Monday, January 24, 2011

Winter in Washington

The new year arrived with unseasonably warm weather.  I heard that the last of December and the first of January were the warmest days we’ve had since early December. Sad to say, it didn't last: and we are once again in the grip of enduring cold. 
I was up early January first, but didn’t get out to walk Biscuit until about 9 A.M. We took the “long”  walk, a walk which takes us over to the other side of the creek and some nice views of surrounding woodland and ball fields. Our immediate neighborhood is a cul-de-sac, with Rock Creek Park on one side and the old B&O Railroad line on the other: this happy accident of planning gives our neighborhood a sense of integrity if not of isolation. It’s almost as if we are a little village of our own.

As we turned at the bottom of the hill out of our “village” to walk down to the bridge over the creek, I watched the crows picking at something on the ground nearby. Before West Nile virus arrived, crows by the thousand used to gather in the trees in the woods behind our houses each evening throughout the winter. Their hoarse calls were an evening event. Just before dark they would take flight and move on to their roost which was about a mile away. If you waited quietly after their departure, there was often something else to see: that’s when the Cooper’s hawks bolted from their cover and moved on to their nighttime roost.

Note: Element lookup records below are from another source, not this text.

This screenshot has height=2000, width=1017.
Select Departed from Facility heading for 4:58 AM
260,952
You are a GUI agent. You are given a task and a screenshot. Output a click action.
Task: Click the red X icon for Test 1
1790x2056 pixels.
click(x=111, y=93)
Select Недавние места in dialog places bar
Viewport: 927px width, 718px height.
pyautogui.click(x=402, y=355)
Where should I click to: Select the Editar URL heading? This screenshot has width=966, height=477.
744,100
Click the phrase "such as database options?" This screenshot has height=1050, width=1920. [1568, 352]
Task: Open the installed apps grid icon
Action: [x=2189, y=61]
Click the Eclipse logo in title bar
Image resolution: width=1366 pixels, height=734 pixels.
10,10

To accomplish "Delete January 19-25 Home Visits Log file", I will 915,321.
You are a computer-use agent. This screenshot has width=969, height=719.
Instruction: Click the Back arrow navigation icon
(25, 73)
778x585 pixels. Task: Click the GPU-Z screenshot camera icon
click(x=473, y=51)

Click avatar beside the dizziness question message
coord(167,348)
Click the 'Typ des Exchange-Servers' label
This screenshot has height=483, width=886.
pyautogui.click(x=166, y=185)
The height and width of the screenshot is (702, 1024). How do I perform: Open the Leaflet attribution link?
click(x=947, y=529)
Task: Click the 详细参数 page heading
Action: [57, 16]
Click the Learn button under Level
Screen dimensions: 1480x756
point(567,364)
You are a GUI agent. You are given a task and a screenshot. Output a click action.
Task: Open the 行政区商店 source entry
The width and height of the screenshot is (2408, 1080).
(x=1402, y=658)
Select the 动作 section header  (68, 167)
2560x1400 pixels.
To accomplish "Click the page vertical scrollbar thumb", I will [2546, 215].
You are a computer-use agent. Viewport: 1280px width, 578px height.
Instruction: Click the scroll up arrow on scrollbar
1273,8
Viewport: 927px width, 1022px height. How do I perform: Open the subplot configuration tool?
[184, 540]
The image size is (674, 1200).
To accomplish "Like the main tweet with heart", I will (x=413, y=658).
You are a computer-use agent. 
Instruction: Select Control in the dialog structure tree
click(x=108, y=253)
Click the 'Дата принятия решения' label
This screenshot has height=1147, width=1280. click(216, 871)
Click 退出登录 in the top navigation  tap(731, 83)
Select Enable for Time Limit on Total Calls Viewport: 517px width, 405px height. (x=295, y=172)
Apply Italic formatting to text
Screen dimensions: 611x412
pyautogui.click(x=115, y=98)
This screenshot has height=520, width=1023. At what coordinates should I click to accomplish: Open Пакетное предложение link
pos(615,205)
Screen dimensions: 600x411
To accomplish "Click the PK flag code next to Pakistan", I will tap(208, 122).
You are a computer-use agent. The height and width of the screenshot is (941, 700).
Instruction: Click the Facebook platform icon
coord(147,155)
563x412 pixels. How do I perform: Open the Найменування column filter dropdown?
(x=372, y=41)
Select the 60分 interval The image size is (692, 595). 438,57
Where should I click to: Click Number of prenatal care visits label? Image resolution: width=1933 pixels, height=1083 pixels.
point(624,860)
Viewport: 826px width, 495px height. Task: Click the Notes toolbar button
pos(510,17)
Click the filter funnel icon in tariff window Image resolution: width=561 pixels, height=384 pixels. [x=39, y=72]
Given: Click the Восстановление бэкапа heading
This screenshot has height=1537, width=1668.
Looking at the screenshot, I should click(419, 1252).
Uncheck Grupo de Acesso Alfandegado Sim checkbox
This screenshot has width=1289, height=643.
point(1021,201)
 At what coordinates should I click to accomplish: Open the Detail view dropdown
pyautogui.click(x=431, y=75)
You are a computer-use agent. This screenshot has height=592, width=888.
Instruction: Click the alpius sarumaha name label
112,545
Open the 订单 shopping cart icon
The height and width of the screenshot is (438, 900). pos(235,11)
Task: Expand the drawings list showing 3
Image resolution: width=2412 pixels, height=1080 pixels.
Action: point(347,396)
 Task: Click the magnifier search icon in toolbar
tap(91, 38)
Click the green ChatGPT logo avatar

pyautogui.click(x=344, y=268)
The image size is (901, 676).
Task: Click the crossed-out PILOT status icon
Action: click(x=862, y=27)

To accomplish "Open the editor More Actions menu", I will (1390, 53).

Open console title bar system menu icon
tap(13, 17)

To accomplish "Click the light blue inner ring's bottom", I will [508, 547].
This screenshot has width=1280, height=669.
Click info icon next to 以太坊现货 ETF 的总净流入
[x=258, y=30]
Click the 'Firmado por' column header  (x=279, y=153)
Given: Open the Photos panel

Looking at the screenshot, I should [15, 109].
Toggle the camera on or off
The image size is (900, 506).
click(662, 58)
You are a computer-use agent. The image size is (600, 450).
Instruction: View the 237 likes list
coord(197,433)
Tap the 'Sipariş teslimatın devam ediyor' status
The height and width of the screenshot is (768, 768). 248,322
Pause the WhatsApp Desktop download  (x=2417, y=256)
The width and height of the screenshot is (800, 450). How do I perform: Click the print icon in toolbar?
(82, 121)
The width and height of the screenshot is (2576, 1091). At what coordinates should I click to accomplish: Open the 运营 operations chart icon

But that morning there were only a few crows, and the only other signs of bird life were the muffled knocking of a woodpecker high in the branches of the oaks we walked under. The quiet was interrupted by the sudden passage of a group of bicyclists. The whirr of the bicycle wheels startled me, and just as suddenly brought back memories of the days when I used to ride regularly. On at least one occasion I rode from home down to Mount Vernon and back, and on numerous occasions I rode from home down to the C&O Canal, out to Great Falls along the tow path, and then (the bad part) in traffic for the third side of my great triangle.

Those days are long over for me, but before I realized it another powerful memory or two had been evoked. For one, I found myself remembering scenes from the movie Breaking Away (a coming of age story with strong bicycle themes). To this day I can’t hear Mendelssohn’s Italian Symphony without having mental images of the seemingly effortless flight-like movement of cyclists. Bicycles, birds, slightly longer days, a hint of spring in the air: suddenly I was channeling Louis Halle’s  Spring In Washington.

If you have never read Halle’s Spring In Washington, try to find the time soon to do so. Right now, as the days are just perceptibly longer and bird life is just barely beginning to pick up, is the perfect time to begin reading this book. It’s a short book: if you are a quick read you might finish it in a day or two. Or, maybe better yet, read a bit now and then try to time your reading to match the progress of the season.

I’ve reread this book many times over the years, and every time I pick it up again I immediately experience exhilaration and a sense of passing into the light. The drawings Jacques  made for this book are certainly a part of that: they have the clear lines, the sure vision of the Greatest Generation: you can sense the confidence of the times with its eager anticipation of a brighter future.  

In the half-century since it was written, the greater Washington area has changed prodigiously. Yet much of what Halle saw back then can, with a bit of luck, be enjoyed today. Dyke Marsh is still there, as is Rock Creek Park, and if you’re up to it you can still ride a bicycle down to Mount Vernon.

Give this book a try: it’s the perfect spring tonic for those of you who are confirmed readers.